The Court of Appeals cited In re Air Crash Disaster near New Orleans, 821 F.2d 1147, 1165 (5th Cir. 1987), but did not explicitly adopt its straightforward and well-articulated rule: “a defendant must assert a motion to dismiss for forum non conveniens within a reasonable time after the facts or circumstances which serve as the basis for the motion have developed and become known or reasonably known to the defendant.” Had the Court adopted this guideline, it might better serve practitioners in evaluating the timeliness of their motions.
Although most cases will not have the forum non conveniens issues set out as dramatically as in Hersh, practitioners can take a few lessons from the Court of Appeals opinion.
First, if you have considered a motion to dismiss for lack of personal jurisdiction, or if the court has personal jurisdiction only because of a long-arm statute, then you should consider forum non conveniens.
Second, evaluate how discovery is progressing early on. If you find that every interview, deposition, accident site visit, or expert consultation involves an associate flying across the country, the current forum may be inconvenient. Go ahead and file your motion now.
Third, nothing in the Court of Appeals’ opinion precludes a motion to dismiss where new information turns up in discovery. However, act quickly once new information arises.

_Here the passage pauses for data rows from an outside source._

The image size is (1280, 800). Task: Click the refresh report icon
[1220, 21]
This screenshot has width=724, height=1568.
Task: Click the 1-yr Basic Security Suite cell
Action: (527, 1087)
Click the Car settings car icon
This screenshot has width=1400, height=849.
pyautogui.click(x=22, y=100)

Finally, evaluate the alternative forum. In most cases, as in Hersh, the movant is precluded from challenging jurisdiction in the new forum.
Here, the District Court’s opinion seemed quite persuasive. If not for the passage of 18 months, the Court of Appeals likely would have upheld the dismissal. However, for the Court of Appeals, by litigating in the forum for 18 months, defendants apparently proved that the forum was not inconvenient, after all.